DATA IN THIS EXERCISE -
☆ ☆ ☆ ☆
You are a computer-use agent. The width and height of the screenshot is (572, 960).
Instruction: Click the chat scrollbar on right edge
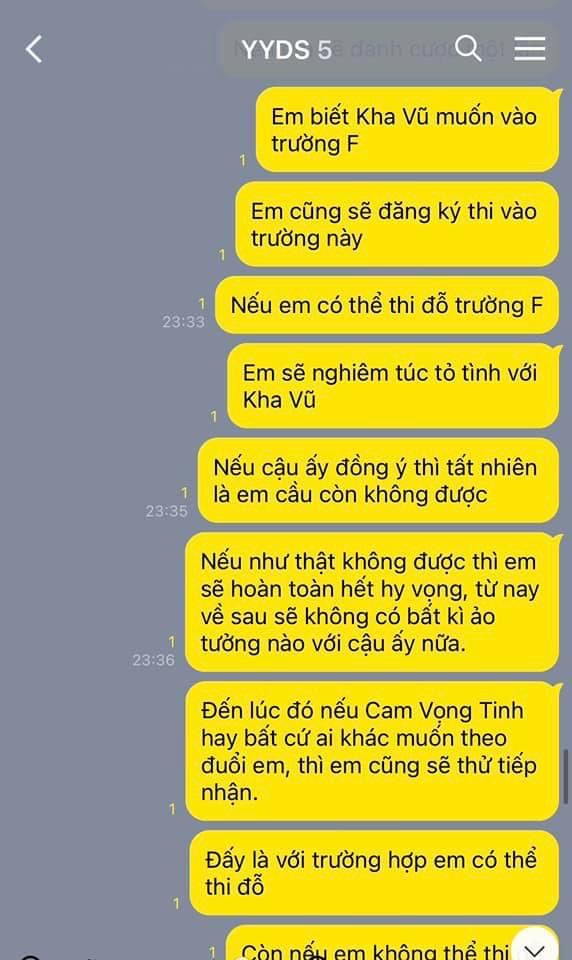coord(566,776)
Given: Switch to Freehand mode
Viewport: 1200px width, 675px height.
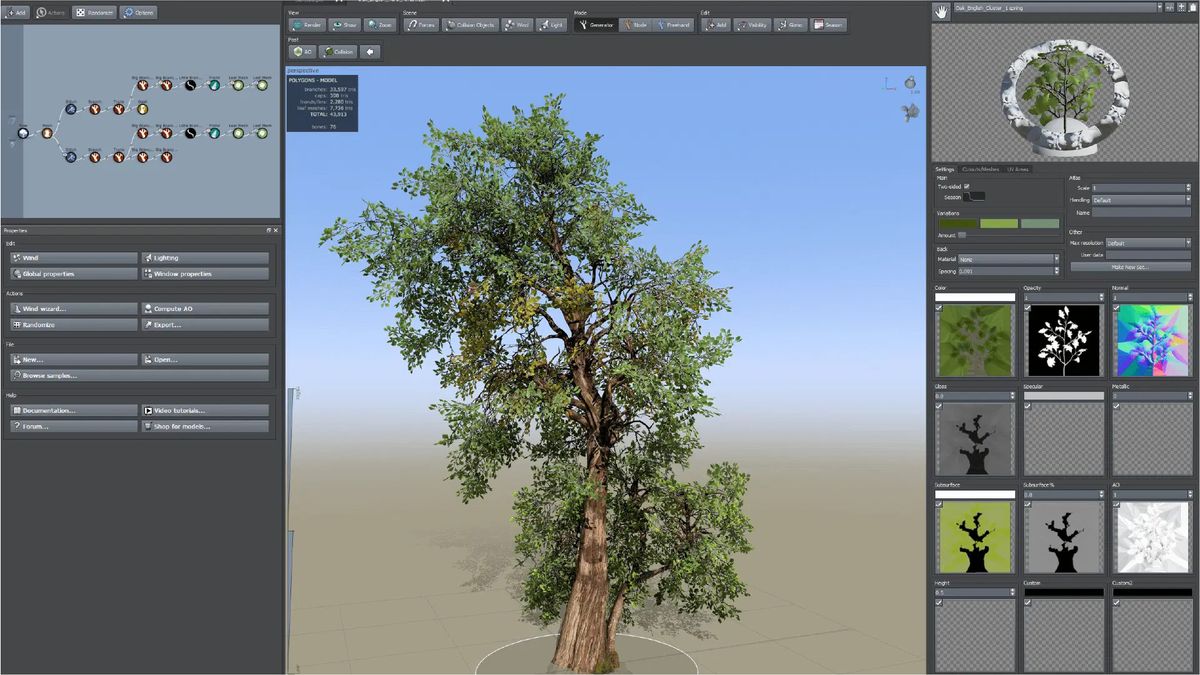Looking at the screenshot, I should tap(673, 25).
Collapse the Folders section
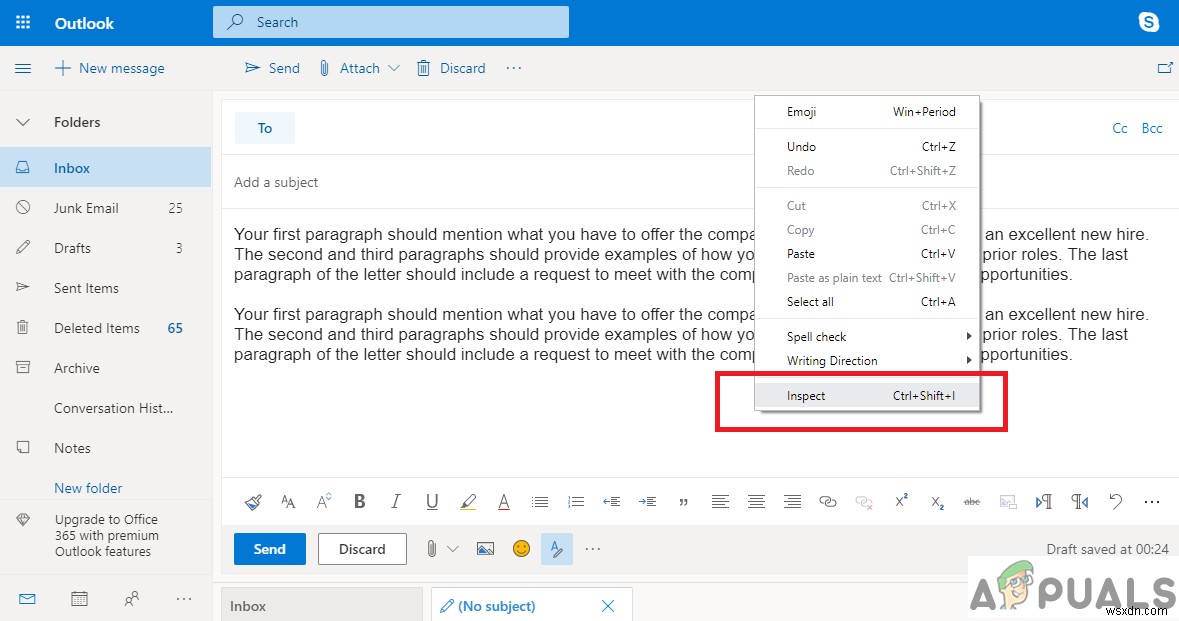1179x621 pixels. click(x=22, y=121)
☆ ☆ ☆ ☆
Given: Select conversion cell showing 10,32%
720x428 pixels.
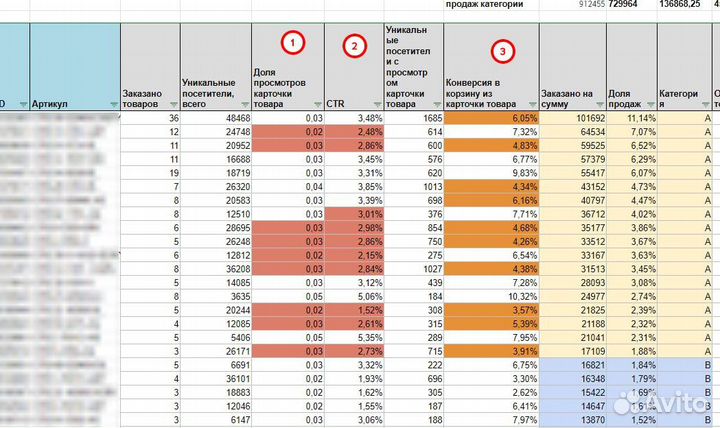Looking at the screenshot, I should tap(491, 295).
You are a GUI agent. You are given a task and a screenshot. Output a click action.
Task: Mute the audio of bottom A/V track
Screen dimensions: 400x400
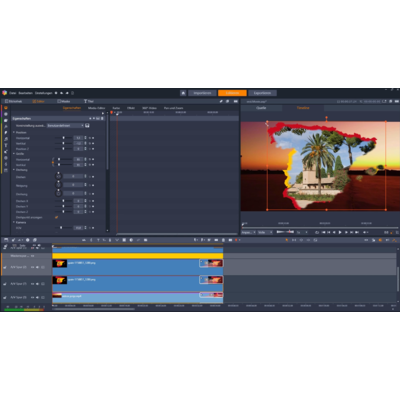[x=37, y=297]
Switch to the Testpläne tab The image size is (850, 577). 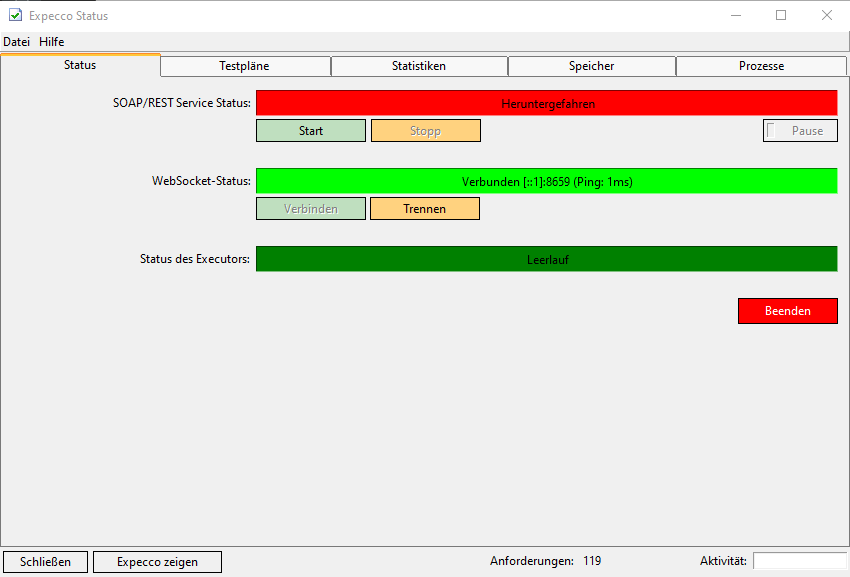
☆ ☆ ☆ ☆
INSTRUCTIONS TO FOLLOW -
Return every line of the entries above that the string "agent" appears in.

RESULT -
You are a computer-use agent. The width and height of the screenshot is (572, 960).
You are a GUI agent. You are given a task and a screenshot. Output a click action.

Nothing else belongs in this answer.